If you’re a parent to a student athlete, you know that it takes more than three meals a day to keep  active bodies moving and performing at their best. Kids who are participating in sports or exercising for more than an hour a day need to fuel themselves with extra protein and replenish lost fluids with water and sports drinks. 

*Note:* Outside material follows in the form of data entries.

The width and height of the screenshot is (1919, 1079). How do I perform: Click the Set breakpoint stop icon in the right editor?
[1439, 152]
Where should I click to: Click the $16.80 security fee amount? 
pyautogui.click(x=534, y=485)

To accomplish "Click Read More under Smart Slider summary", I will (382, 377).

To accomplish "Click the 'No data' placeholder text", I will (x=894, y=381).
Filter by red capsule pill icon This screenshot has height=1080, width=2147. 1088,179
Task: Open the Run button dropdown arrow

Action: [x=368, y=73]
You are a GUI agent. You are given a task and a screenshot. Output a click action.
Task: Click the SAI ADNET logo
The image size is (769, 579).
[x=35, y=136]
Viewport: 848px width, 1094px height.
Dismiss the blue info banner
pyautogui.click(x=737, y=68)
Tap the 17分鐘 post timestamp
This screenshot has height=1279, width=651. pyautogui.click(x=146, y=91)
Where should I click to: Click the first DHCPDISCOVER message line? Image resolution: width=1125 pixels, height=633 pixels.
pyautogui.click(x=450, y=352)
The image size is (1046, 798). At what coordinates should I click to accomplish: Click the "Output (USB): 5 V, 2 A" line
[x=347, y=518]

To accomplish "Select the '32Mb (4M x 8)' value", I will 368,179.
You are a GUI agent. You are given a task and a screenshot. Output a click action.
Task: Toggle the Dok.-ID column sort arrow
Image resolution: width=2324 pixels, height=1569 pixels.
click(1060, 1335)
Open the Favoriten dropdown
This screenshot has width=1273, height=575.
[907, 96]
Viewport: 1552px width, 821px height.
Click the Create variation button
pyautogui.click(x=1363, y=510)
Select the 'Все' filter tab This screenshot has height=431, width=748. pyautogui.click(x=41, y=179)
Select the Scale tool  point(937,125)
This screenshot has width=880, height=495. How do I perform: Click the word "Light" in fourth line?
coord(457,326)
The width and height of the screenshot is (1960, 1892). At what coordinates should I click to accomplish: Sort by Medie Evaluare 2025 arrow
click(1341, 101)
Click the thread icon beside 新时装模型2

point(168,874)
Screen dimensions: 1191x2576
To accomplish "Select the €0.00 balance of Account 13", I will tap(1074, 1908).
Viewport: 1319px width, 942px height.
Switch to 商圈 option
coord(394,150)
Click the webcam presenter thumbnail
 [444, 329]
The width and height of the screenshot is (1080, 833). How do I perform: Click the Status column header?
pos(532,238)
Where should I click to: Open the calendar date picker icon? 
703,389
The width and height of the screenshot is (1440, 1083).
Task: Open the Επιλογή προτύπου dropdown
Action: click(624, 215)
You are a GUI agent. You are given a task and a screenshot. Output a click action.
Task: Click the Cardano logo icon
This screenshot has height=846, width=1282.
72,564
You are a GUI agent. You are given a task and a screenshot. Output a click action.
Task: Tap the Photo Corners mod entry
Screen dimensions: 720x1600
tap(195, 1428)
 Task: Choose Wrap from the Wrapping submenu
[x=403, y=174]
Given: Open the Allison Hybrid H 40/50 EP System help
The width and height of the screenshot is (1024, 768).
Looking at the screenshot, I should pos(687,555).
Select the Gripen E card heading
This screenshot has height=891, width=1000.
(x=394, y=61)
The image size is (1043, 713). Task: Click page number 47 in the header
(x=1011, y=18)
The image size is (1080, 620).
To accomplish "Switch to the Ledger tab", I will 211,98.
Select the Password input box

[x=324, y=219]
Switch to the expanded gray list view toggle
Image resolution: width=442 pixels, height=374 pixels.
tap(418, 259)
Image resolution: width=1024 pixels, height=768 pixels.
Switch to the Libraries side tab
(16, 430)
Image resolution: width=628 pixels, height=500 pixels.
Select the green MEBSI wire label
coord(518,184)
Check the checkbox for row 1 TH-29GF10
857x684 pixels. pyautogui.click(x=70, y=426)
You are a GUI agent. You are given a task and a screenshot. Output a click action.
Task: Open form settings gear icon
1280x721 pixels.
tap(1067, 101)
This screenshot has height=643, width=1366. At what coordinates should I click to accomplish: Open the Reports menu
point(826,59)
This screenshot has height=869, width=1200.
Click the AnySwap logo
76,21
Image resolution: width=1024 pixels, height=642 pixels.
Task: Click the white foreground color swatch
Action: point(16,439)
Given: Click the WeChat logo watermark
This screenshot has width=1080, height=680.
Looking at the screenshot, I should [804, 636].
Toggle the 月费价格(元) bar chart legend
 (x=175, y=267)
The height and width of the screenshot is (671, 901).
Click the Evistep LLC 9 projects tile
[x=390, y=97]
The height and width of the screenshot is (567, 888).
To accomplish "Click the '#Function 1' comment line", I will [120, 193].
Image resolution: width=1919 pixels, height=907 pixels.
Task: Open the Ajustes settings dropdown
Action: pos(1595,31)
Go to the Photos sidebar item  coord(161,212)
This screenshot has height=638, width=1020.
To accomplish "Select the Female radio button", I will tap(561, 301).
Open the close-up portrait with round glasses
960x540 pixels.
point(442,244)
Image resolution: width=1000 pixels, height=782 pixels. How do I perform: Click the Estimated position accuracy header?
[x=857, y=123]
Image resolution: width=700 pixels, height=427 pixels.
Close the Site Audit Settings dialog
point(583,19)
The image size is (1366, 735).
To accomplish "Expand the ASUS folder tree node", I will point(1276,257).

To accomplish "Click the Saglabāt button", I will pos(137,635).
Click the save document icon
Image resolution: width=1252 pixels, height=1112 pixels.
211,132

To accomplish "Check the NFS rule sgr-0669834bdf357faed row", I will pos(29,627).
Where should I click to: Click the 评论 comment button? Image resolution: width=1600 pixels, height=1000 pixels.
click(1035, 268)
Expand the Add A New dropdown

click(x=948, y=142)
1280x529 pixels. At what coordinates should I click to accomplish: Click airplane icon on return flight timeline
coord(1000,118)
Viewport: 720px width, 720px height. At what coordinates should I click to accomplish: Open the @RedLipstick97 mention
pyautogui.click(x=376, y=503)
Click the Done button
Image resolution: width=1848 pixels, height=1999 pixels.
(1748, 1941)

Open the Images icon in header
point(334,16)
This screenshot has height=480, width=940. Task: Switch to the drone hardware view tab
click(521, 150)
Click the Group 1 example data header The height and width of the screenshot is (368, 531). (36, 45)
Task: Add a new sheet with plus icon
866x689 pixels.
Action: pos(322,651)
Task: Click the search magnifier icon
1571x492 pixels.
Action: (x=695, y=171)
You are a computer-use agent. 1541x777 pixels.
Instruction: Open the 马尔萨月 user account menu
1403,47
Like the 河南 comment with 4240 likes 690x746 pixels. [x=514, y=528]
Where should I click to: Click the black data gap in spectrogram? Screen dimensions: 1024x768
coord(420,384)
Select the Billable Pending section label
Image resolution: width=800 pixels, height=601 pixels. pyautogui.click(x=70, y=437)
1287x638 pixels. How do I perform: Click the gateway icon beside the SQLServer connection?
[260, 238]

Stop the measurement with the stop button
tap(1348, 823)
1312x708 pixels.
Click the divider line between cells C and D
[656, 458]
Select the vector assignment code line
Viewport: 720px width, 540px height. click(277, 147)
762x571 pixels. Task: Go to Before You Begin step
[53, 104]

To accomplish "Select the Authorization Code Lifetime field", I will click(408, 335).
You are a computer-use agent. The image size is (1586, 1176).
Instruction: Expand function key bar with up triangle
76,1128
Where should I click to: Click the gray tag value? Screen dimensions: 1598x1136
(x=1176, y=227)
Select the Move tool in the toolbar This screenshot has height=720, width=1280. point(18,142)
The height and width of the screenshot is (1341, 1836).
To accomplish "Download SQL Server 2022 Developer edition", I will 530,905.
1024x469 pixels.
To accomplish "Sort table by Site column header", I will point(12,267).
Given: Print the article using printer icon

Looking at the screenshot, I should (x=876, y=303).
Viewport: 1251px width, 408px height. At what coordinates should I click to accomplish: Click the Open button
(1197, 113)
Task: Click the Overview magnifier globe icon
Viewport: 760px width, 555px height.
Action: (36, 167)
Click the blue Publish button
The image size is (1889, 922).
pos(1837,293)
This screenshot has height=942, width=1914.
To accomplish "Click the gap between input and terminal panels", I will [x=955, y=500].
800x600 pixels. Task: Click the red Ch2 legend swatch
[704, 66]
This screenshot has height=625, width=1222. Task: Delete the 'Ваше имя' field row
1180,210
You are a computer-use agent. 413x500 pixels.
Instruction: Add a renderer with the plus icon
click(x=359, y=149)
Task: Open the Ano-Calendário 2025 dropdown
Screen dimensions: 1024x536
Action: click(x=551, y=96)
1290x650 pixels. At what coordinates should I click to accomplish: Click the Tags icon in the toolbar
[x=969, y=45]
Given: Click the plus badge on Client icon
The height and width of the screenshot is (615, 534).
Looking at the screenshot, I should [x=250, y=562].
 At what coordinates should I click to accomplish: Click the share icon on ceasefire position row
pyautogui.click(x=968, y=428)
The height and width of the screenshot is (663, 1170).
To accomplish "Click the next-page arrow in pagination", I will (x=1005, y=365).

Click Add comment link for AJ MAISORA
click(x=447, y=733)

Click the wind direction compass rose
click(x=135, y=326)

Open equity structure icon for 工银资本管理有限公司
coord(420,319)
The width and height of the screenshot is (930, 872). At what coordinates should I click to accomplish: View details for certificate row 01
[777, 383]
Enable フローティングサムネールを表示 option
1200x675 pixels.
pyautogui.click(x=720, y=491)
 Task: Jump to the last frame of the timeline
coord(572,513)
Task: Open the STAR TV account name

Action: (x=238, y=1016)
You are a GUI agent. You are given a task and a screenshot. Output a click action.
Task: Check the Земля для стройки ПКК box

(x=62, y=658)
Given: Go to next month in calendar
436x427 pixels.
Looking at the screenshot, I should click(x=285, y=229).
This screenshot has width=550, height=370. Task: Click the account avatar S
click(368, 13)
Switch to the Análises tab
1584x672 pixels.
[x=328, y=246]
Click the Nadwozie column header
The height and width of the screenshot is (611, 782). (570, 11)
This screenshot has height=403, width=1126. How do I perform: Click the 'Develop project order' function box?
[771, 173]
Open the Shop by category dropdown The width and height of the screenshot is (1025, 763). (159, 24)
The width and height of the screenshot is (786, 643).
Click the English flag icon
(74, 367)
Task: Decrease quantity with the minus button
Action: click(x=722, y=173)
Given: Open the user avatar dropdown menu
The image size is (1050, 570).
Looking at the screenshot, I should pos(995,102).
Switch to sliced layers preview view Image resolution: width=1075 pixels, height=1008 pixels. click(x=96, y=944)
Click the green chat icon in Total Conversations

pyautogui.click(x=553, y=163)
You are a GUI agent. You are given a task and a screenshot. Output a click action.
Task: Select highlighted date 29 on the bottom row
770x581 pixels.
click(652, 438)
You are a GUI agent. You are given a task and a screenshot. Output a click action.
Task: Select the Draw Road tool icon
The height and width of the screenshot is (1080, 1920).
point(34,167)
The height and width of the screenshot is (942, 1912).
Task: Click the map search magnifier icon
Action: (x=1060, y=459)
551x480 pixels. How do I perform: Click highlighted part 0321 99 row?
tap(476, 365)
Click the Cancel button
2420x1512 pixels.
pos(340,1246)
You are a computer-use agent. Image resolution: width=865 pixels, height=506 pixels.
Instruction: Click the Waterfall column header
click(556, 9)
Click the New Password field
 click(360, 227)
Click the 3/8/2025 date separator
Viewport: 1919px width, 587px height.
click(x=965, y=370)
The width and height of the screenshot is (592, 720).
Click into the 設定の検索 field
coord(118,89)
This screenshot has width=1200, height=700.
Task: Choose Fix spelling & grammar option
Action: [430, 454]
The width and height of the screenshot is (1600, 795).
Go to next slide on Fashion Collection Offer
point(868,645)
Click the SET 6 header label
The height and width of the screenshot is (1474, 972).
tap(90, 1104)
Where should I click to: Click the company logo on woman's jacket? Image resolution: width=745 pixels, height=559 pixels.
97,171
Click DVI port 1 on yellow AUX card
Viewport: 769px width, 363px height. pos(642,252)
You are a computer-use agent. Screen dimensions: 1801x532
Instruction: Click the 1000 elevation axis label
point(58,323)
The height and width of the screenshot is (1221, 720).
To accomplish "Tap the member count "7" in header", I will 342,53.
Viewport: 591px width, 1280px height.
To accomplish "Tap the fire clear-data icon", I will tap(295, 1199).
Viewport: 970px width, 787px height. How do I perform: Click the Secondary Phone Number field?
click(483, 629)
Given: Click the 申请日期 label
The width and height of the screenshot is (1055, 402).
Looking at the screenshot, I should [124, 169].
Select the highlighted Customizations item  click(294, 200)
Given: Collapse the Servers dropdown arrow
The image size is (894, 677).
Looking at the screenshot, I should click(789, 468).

But what kids power themselves with is critically important for healthy, active and growing bodies. Here are 10 power foods to add to your grocery list.

1. Whole Wheat Pasta

With more fiber and protein than regular pasta, whole wheat varieties of your favorite pastas are an ideal source of carbohydrates the night before a big game. In addition to keeping your kids fuller for a longer period of time, whole wheat pasta is also rich in nutrients like magnesium and vitamin B.

2. Potatoes

From russet and red to fingerling and purple, there are over 200 varieties of potatoes to  choose from for your next dinner. Like whole wheat pasta, they are affordable, versatile and an ideal source of carbohydrates for active families. Cook and serve them with the skin on for a potassium and antioxidant boost. 

3. Broccoli

Though you might have to disguise broccoli in recipes if you have picky eaters, broccoli is full of vitamins A, C, E and K, which can reduce joint inflammation, support muscle recovery and strengthen your child’s immune system. Try it in risotto, or bake it into eggs for a healthy breakfast. 

4. Grilled Chicken

While reaching for chicken nuggets or tenders as a quick comfort food is easy, those ultra-processed chicken choices have lots of sodium, which can lead to high blood pressure in young athletes. Serving grilled chicken the night before game day ensures they are getting enough protein without the added fat and calories that could make them feel sluggish. . 

5. Graham Crackers

Graham crackers are a portable snack that are perfect for your kids to eat before and during practice. They provide a starchy carbohydrate boost and a hint of sweetness, but not enough sugar to make your child feel sluggish. Two brands to try: Annie’s Honey Grahams or Simple Mills Sweet Thins, made with watermelon seed flour, flax seeds and cashews.

6. Whole Grain Bagel

Ideal for breakfast or as an after-school snack, choosing bagels made with whole grains instead of regular flour is a great way to fuel your kids with fiber-rich carbohydrates. According to the USDA, one medium bagel has 4 grams of fiber, which will fuel them through practice or on game day. Choose varieties with whole grain, multigrain or whole wheat on the ingredients list. 

7. Oranges

A staple snack in professional sports, packing your kids some orange slices for halftime or a break in practice gives them a quick dose of natural fructose and water. Though you’ll want to supplement this snack with carbohydrates, nuts or heartier fruits like bananas for longer tournament days, oranges can be just enough fuel for shorter exercise sessions or for active summertime activities.

8. Bananas

Ideal for sensitive stomachs and a favorite of adult athletes, bananas are full of fiber, potassium and vitamin B6, which supports kids’ digestion, as well as their heart, nerve and muscle function. If your child is prone to cramping, the potassium in bananas can help them avoid cramping on game day. Bananas are packed with natural carbohydrates, sugars and antioxidants, which are healthier sources of fuel than sugary sports drinks.

9. Dried Fruit

Like bananas, a dried fruit mix is an ideal fuel source for cross-country runners or an extended after-school practice. You can make your own mix of dried fruit and nuts to give your kids an extra boost of protein, fat and carbohydrates to keep them full throughout the activity with less sodium than you’d find in similar store-bought snacks. 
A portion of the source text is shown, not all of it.